Bug in Dispatcher's handling of write watches

78 views
Skip to first unread message

Marco Nicolosi

unread,
Mar 28, 2017, 9:19:31 AM3/28/17
to Dbus-cxx
Hello,
I'm using dbus-cxx-0.9.0 for a project and I noticed a small inaccuracy in the handling of write watches.

When DBus::Dispatcher gets notified of a newly added watch, it inserts the watch into its member m_watches_map that is a std::map storing watch pointers ordered by fd.
This map is used by the function Dispatcher::handle_read_and_write_watches(std::vector<struct pollfd>* fds) to get the pointer to the watch object having a specific fd and perform handle_read()/handle_write() on it.
Right after the creation and initialization of a new DBus::Connection, DBus::Dispatcher gets notified of two newly added watches to be monitored: one write watch and one read watch having both the same file descriptor.
Initially the write watch is disabled and the read watch is enabled, so the Dispatcher's main loop polls only for POLLIN events on that file descriptor. When the write watch gets enabled the POLLOUT events are also monitored on that fd.

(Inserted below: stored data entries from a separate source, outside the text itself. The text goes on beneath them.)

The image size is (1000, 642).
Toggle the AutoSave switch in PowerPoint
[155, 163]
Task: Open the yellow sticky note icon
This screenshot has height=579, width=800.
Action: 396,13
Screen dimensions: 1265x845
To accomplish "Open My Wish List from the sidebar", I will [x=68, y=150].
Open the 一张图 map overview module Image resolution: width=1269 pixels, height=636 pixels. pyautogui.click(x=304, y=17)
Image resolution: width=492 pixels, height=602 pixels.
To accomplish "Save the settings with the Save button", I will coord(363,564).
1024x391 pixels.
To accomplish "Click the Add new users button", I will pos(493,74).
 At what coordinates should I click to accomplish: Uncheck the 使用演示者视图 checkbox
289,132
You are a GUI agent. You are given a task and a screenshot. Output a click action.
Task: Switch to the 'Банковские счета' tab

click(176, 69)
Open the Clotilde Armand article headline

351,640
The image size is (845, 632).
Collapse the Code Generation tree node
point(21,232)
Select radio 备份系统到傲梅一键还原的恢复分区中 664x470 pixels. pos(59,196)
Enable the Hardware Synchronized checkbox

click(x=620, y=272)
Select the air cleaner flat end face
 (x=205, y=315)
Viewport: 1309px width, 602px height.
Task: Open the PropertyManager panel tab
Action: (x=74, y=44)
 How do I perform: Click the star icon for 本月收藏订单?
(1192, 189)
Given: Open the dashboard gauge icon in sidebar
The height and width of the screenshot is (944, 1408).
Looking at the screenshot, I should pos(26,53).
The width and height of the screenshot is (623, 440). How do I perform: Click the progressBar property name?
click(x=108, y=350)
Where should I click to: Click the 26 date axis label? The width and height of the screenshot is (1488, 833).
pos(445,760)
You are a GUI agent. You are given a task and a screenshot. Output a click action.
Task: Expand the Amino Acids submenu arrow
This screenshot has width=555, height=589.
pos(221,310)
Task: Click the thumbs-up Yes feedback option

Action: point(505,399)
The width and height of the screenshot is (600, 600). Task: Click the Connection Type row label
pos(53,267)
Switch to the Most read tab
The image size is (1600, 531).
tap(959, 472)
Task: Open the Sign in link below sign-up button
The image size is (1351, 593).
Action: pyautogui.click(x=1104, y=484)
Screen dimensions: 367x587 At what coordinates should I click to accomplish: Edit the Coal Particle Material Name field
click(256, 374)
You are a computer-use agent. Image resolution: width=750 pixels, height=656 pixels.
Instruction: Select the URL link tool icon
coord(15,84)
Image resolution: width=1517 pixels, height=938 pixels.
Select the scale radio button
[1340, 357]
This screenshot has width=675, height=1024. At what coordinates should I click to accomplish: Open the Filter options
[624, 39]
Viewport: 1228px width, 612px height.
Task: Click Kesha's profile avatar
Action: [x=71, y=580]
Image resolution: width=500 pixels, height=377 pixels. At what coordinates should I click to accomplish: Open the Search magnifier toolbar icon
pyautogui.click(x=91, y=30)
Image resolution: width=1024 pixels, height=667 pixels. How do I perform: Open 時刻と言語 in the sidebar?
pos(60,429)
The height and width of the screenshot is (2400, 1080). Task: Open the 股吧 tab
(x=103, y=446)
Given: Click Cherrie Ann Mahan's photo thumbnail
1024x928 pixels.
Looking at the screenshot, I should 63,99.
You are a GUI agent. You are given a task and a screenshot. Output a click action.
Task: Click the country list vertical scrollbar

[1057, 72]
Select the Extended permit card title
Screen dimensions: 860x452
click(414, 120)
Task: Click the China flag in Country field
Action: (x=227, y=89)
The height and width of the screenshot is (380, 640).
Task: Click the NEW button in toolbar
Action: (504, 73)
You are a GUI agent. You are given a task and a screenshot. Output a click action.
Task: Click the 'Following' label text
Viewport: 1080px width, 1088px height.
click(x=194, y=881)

From what I saw, after the initialization of a connection, DBus always notifies the addition of the write watch first and then that of the read watch.
So the Dispatcher proceeds to insert the write watch first and the read watch after in its watch map (m_watches_map).
But since keys in a std::map container are unique, the inserion of the read watch with same fd (i.e. map key) overwrites that of the write watch that occurred before.
Most of the time DBus reliles on the read watch only, so the handle_read_and_write_watches(...) function will call the correct handle_read() operation on the read watch found in the m_watches_map.
But in those sporadic cases in which DBus enables the write watch, the handle_write() operation is erroneously performed on the read watch instead of the write watch that is not stored in m_watches_map (because it has been replaced).

The simple solution to this problem is to make m_watches_map an std::multimap so it can store two nodes with the same key (fd) but having as values the pointers to the two read & write watches.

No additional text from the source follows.